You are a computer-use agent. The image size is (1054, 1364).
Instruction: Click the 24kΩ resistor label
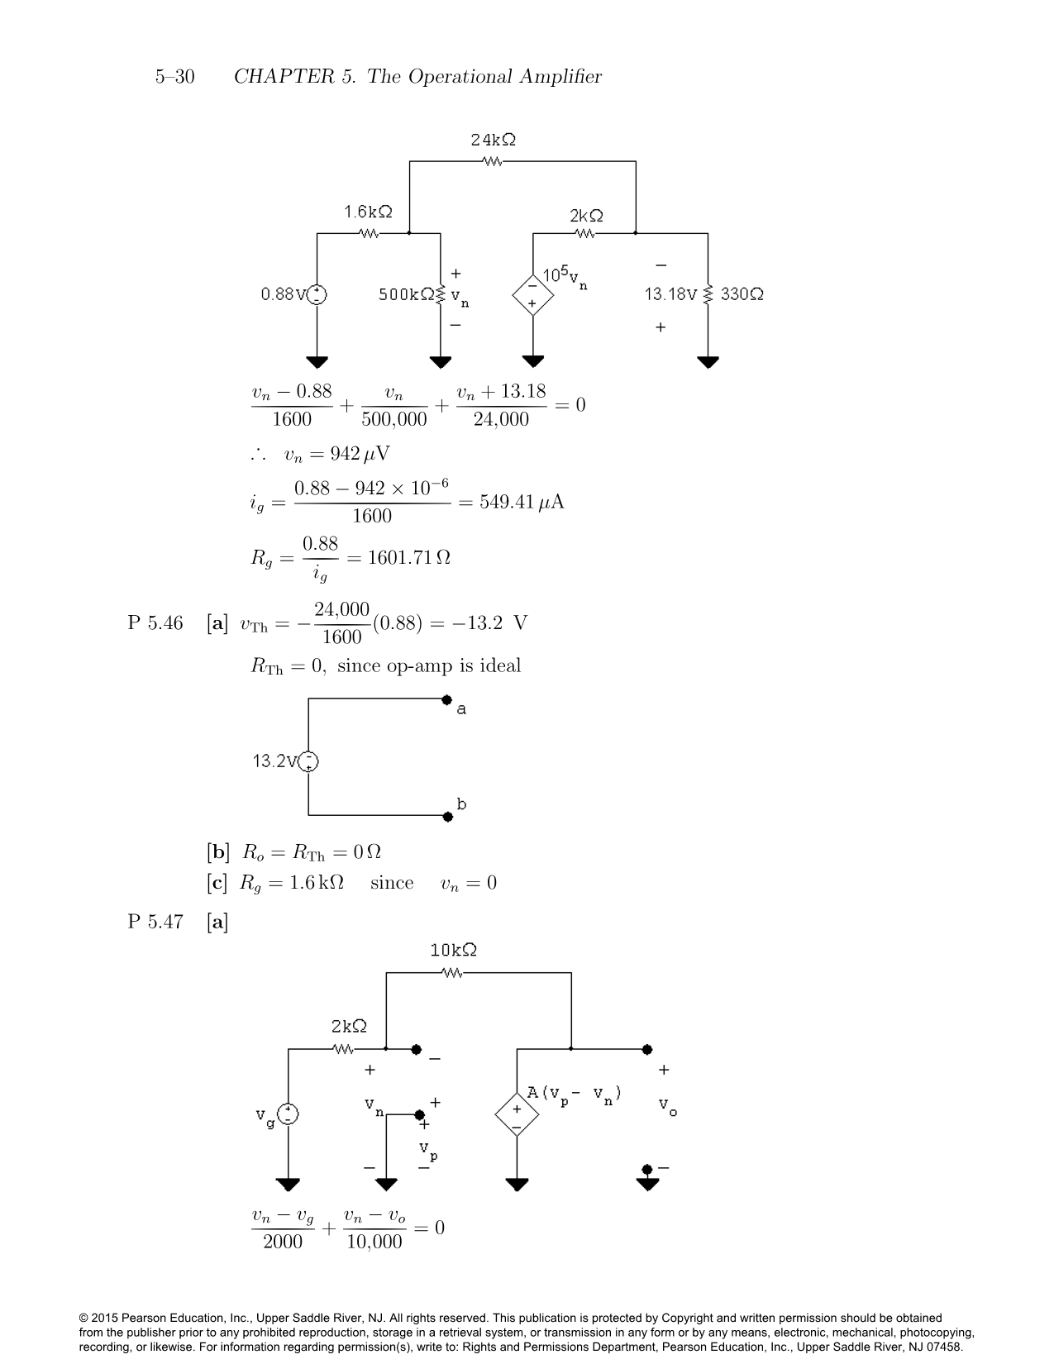tap(494, 140)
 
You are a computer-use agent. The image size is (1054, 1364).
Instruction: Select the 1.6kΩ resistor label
tap(368, 212)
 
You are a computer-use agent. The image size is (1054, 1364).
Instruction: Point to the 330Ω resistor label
tap(742, 293)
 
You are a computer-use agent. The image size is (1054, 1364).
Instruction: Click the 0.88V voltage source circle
tap(317, 294)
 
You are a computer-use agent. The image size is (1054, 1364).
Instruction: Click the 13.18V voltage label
tap(671, 294)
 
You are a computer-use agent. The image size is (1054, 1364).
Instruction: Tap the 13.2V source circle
tap(308, 761)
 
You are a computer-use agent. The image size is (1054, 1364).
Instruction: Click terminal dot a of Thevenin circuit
tap(447, 700)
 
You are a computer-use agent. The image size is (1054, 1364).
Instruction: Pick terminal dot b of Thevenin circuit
tap(447, 817)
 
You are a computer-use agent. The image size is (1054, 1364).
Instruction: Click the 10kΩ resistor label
tap(453, 951)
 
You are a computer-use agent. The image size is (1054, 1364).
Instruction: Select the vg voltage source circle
tap(288, 1114)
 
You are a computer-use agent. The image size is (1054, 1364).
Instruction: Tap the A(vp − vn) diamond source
tap(517, 1114)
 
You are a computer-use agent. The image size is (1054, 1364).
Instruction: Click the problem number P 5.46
tap(155, 622)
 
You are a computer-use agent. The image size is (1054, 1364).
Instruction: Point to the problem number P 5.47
tap(155, 922)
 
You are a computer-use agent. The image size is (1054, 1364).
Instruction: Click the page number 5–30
tap(174, 77)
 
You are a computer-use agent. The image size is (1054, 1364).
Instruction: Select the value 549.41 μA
tap(522, 503)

**YOUR TASK:**
Give back all of the rows above word for word, but leave out the picture.

**RESULT:**
You are a computer-use agent. The image size is (1054, 1364).
Instruction: Click the 24kΩ resistor label
tap(494, 140)
 
You are a computer-use agent. The image size is (1054, 1364).
Instruction: Select the 1.6kΩ resistor label
tap(368, 212)
 
You are a computer-use agent. The image size is (1054, 1364).
Instruction: Point to the 330Ω resistor label
tap(742, 293)
 
You are a computer-use agent. The image size is (1054, 1364).
Instruction: Click the 0.88V voltage source circle
tap(317, 294)
 
You are a computer-use agent. The image size is (1054, 1364).
Instruction: Click the 13.18V voltage label
tap(671, 294)
 
You are a computer-use agent. The image size is (1054, 1364).
Instruction: Tap the 13.2V source circle
tap(308, 761)
 
You are a computer-use agent. The image size is (1054, 1364).
Instruction: Click terminal dot a of Thevenin circuit
tap(447, 700)
 
You are a computer-use agent. The image size is (1054, 1364).
Instruction: Pick terminal dot b of Thevenin circuit
tap(447, 817)
 
You are a computer-use agent. The image size is (1054, 1364).
Instruction: Click the 10kΩ resistor label
tap(453, 951)
 
You are a computer-use agent. The image size is (1054, 1364).
Instruction: Select the vg voltage source circle
tap(288, 1114)
 
You are a computer-use agent. The image size is (1054, 1364).
Instruction: Tap the A(vp − vn) diamond source
tap(517, 1114)
 
You are a computer-use agent. The image size is (1054, 1364).
Instruction: Click the problem number P 5.46
tap(155, 622)
 
You are a computer-use agent. The image size is (1054, 1364).
Instruction: Point to the problem number P 5.47
tap(155, 922)
 
You are a computer-use agent. The image size is (1054, 1364).
Instruction: Click the page number 5–30
tap(174, 77)
 
You are a computer-use agent. The image size is (1054, 1364).
Instruction: Select the value 549.41 μA
tap(522, 503)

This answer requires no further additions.